Defining a SOAP Service
Create a class that extends Tina4::WSDL. Mark each method with wsdl_operation before the def. The output hash describes the response fields and their types.
class Calculator < Tina4::WSDL
wsdl_operation output: { Result: :int }
def add(a, b)
{ Result: a.to_i + b.to_i }
end
wsdl_operation output: { Result: :int }
def multiply(a, b)
{ Result: a.to_i * b.to_i }
end
end
Tina4::Router.get("/calculator") do |request, response|
service = Calculator.new(request)
response.call(service.handle)
end
Tina4::Router.post("/calculator") do |request, response|
service = Calculator.new(request)
response.call(service.handle)
endThat is the entire service. The handle method inspects the request:
- GET (or
?wsdlquery parameter) -- returns the auto-generated WSDL definition - POST with SOAP XML body -- parses the XML, finds the operation, converts parameters, calls the method, and returns a SOAP XML response
Type Annotations Map to XSD
The output hash maps response element names to Ruby type symbols. Input parameter types default to :string and are converted based on the output type declarations.
| Ruby type | XSD type |
|---|---|
:string, String | xsd:string |
:int, :integer, Integer | xsd:int |
:float, :double, Float | xsd:double |
:boolean, :bool | xsd:boolean |
:date | xsd:date |
:datetime | xsd:dateTime |
:base64 | xsd:base64Binary |
A More Complete Example
class UserService < Tina4::WSDL
wsdl_operation output: { Name: :string, Email: :string, Active: :boolean }
def get_user(user_id)
user = User.find(user_id.to_i)
if user
{
Name: user.name,
Email: user.email,
Active: user.active == 1
}
else
{ Name: "", Email: "", Active: false }
end
end
wsdl_operation output: { Total: :int, Average: :float }
def sum_list(numbers)
nums = numbers.split(",").map(&:to_i)
{
Total: nums.sum,
Average: nums.sum.to_f / nums.length
}
end
end
Tina4::Router.get("/api/users/soap") do |request, response|
service = UserService.new(request)
response.call(service.handle)
end
Tina4::Router.post("/api/users/soap") do |request, response|
service = UserService.new(request)
response.call(service.handle)
endLifecycle Hooks
Override on_request and on_result to add validation, logging, or transformation around every operation call.

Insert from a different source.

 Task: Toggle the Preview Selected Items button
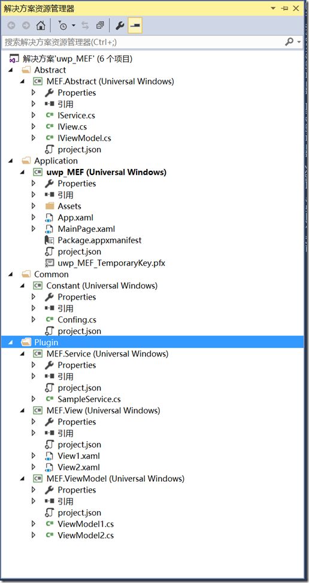tap(135, 25)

class AuditedService < Tina4::WSDL
def on_request(request)
puts "SOAP request from #{request.headers['x-forwarded-for'] || 'unknown'}"
end
def on_result(result)
result[:Timestamp] = Time.now.iso8601
result
end
wsdl_operation output: { Status: :string, Timestamp: :string }
def ping
{ Status: "ok" }
end
endTesting with curl
Fetch the WSDL definition:
curl http://localhost:7147/calculator?wsdlCall the add operation with a SOAP request:
curl -X POST http://localhost:7147/calculator \
-H "Content-Type: text/xml" \
-d '<?xml version="1.0" encoding="UTF-8"?>
<soap:Envelope xmlns:soap="http://schemas.xmlsoap.org/soap/envelope/">
<soap:Body>
<add>
<a>5</a>
<b>3</b>
</add>
</soap:Body>
</soap:Envelope>'Response:
<?xml version="1.0" encoding="UTF-8"?>
<soap:Envelope xmlns:soap="http://schemas.xmlsoap.org/soap/envelope/">
<soap:Body>
<addResponse>
<Result>8</Result>
</addResponse>
</soap:Body>
</soap:Envelope>If the operation name is wrong or the XML is malformed, the service returns a SOAP fault:
<soap:Fault>
<faultcode>Client</faultcode>
<faultstring>Unknown operation: subtract</faultstring>
</soap:Fault>When to Use SOAP vs REST vs GraphQL
| Scenario | Use |
|---|---|
| New API for web/mobile clients | REST or GraphQL |
| Integrating with legacy enterprise systems (SAP, banks, government) | SOAP |
| Clients require a machine-readable service contract | SOAP (WSDL) |
| Simple internal microservices | REST |
| Clients with diverse data needs | GraphQL |
SOAP is rarely the right choice for new APIs. When you need to expose a service that legacy systems can consume, Tina4 makes it straightforward -- define a class, annotate your types, and the framework handles the XML.